The BBC, which is partially funded by the British government, is reportedly in the early stages of developing a local competitor to American streaming services like Netlfix and Amazon Prime that has the working title ‘Britflix.’

The service would be created in collaboration with the BBC’s chief local competitor, ITV, and delivered via iPlayer, the BBC’s longstanding digital platform, according to The Telegraph, which was first to report the news. A similar collaboration between the BBC and ITV in 2009 was blocked by regulators for anti-competitive reasons.

“We’re moving into a different world where more and more content is going to be made available on demand,” culture secretary John Whittingdale said of the BBC’s plans. “Collaboration with other broadcasters and other production companies we think is important…There may come a moment in the future where all television is delivered online.”

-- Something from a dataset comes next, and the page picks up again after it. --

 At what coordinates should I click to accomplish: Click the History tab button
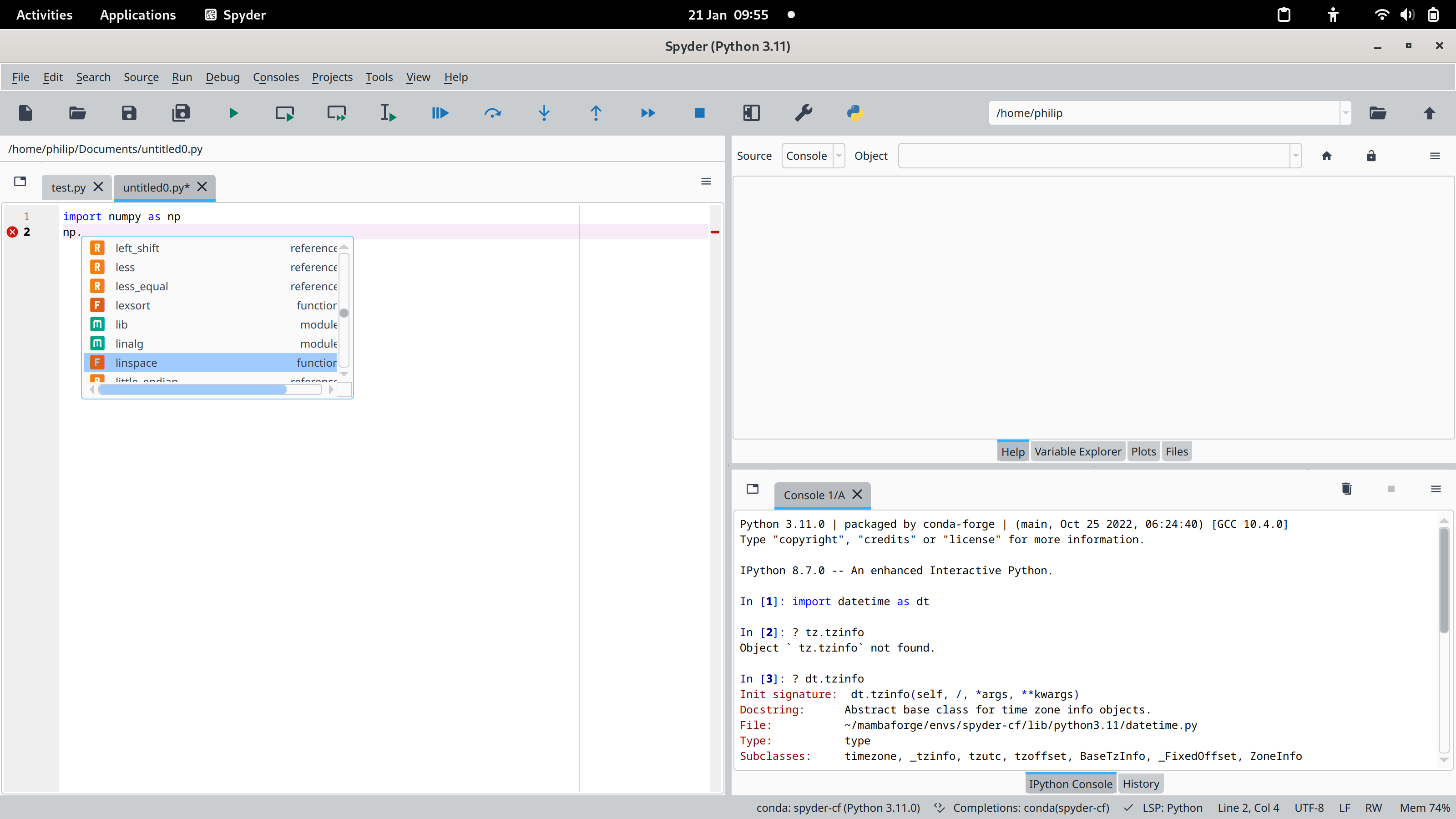point(1141,784)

In addition to archived BBC content, the broadcaster would also commission original series for the service. However, BBC has said that its existing content will remain as is and not live behind any forthcoming paywalls.

Last week, the British government unveiled a white paper outlining the future of the BBC for the next several decades that called for the organization to create “some form of additional subscription services,” The Telegraph reports.

Nevertheless, the so-called Britflix service may be slightly late to the streaming party. Netflix started offering streaming back in 2007, and launched in the UK in early 2012.